• _Problem details_
Transcribe the entries exactly as given and skip whatever images they hold.

• _Exercise input_
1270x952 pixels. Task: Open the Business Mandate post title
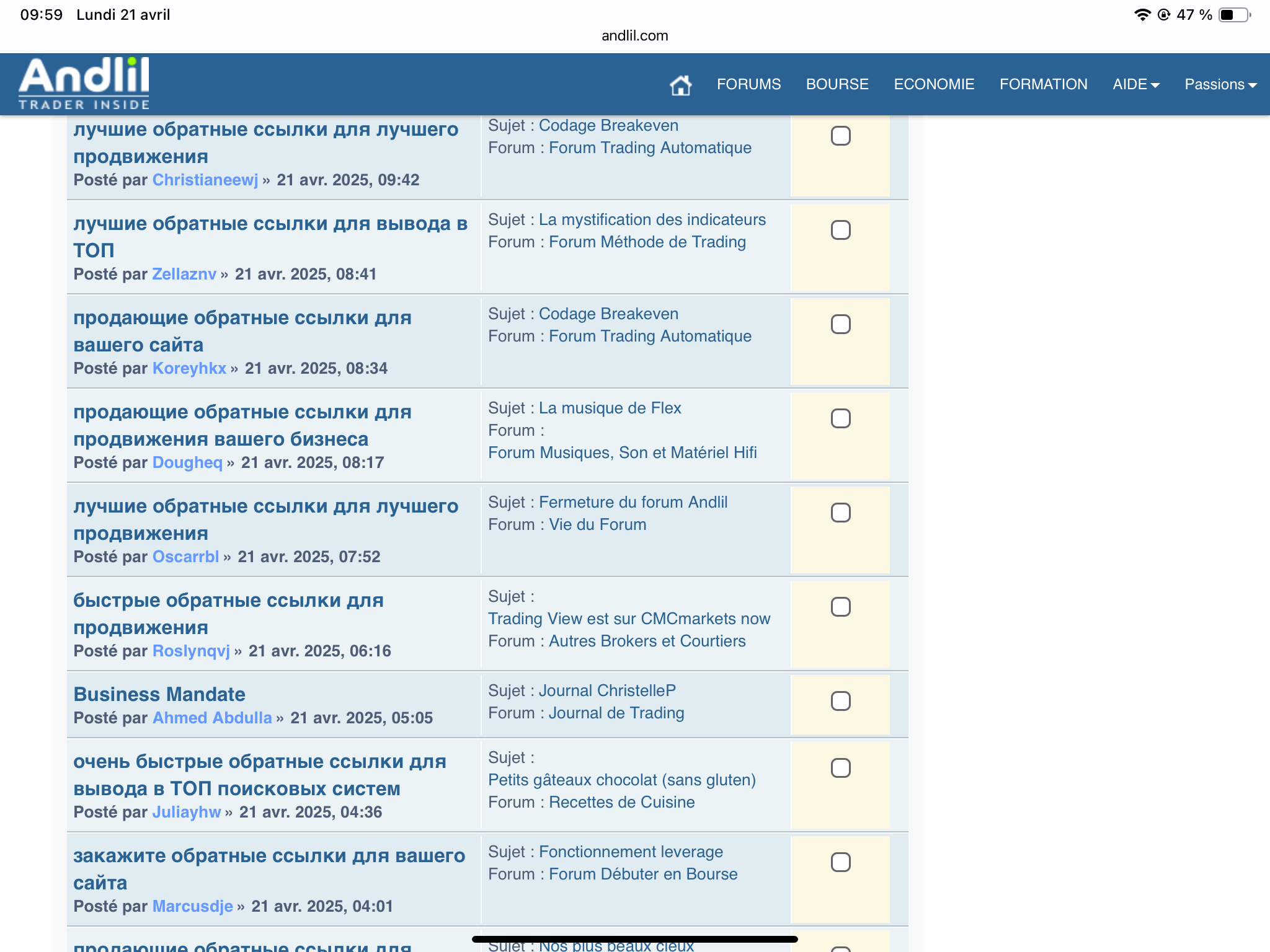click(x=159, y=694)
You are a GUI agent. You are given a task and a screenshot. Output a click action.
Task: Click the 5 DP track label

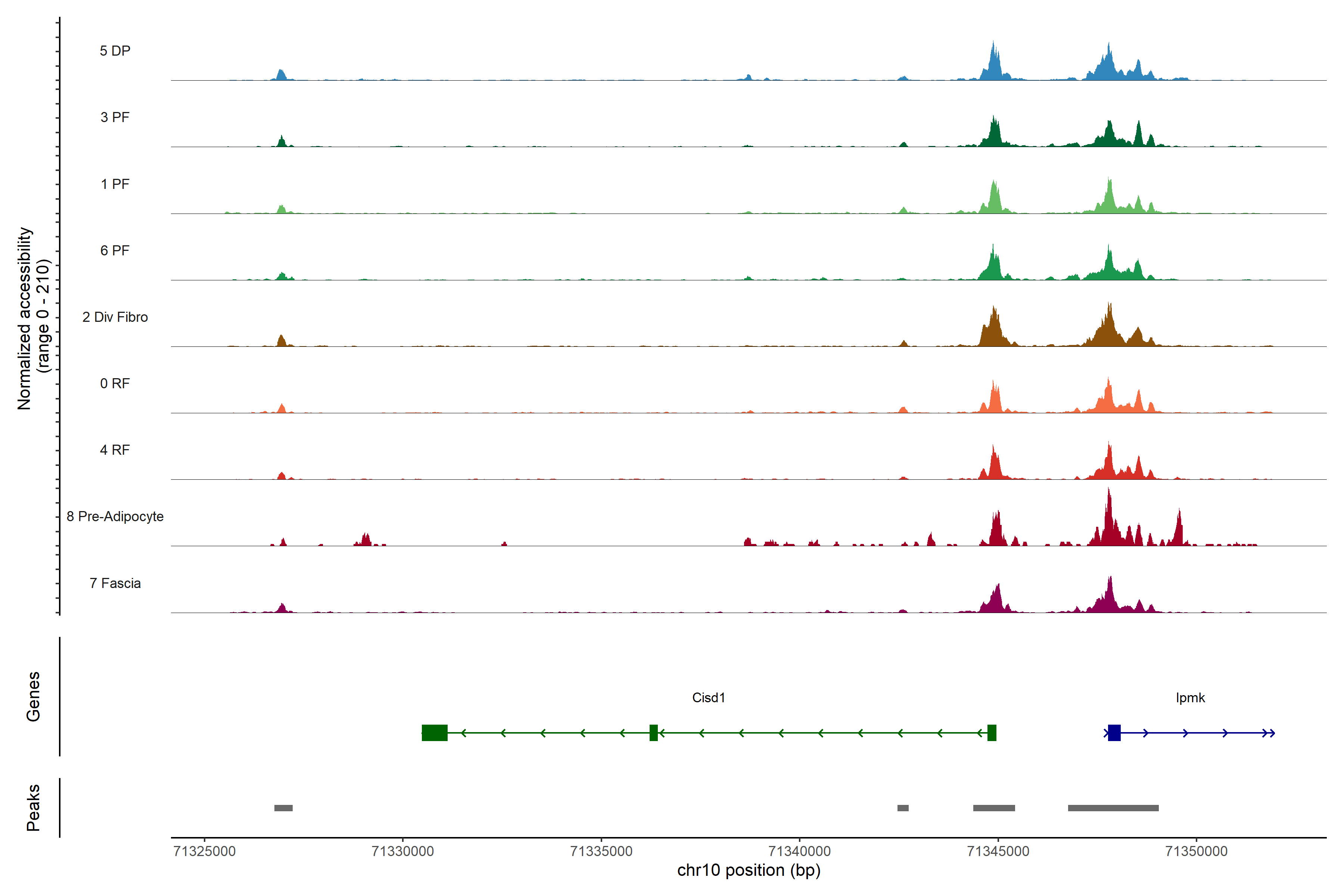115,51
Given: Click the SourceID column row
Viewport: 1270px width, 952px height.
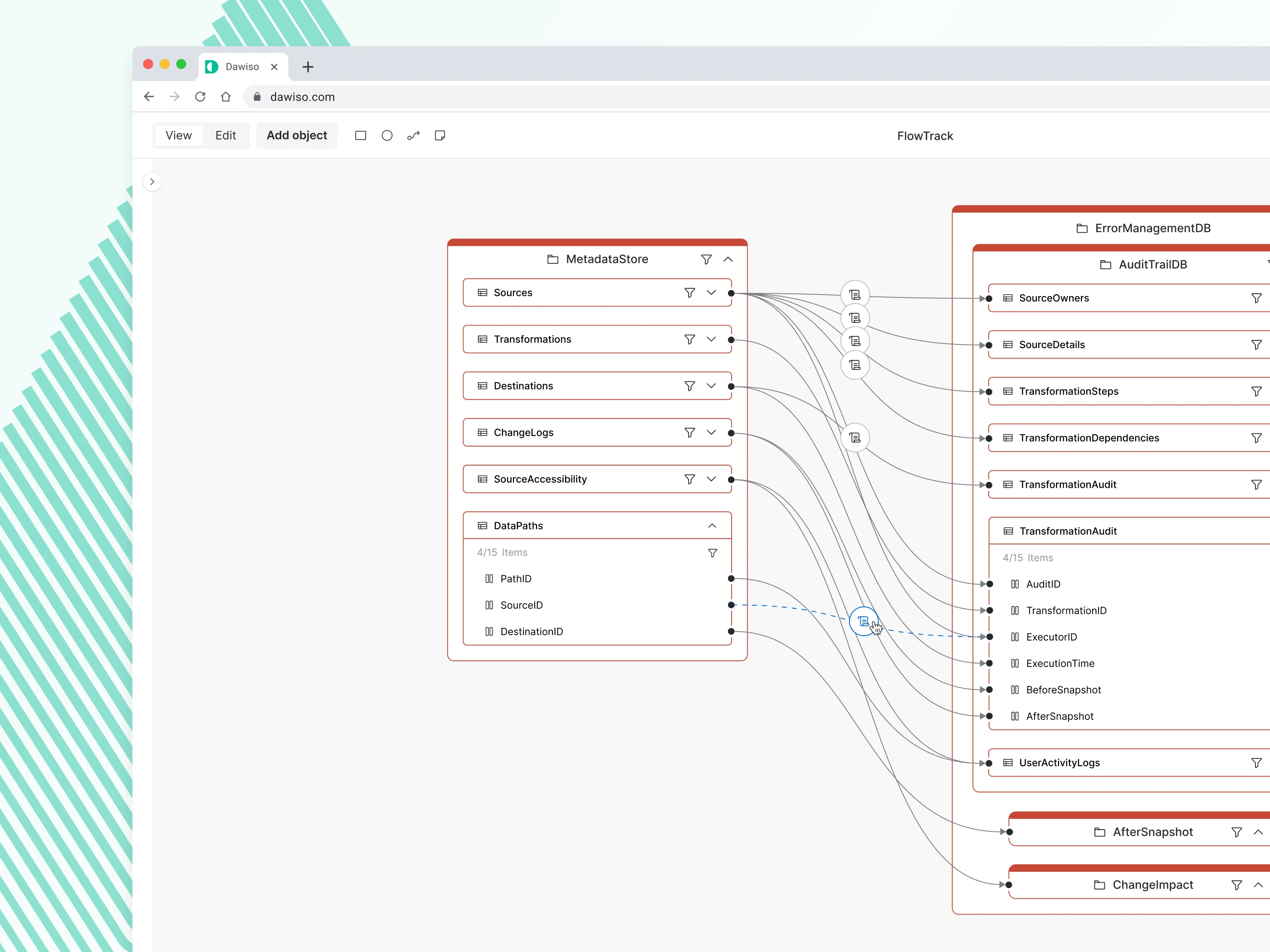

• _Reply_
1270x952 pixels. Task: Open the Business Mandate post title
click(x=159, y=694)
You are a GUI agent. You are given a task and a screenshot. Output a click action.
Task: Click the 5 DP track label

115,51
Given: Click the SourceID column row
Viewport: 1270px width, 952px height.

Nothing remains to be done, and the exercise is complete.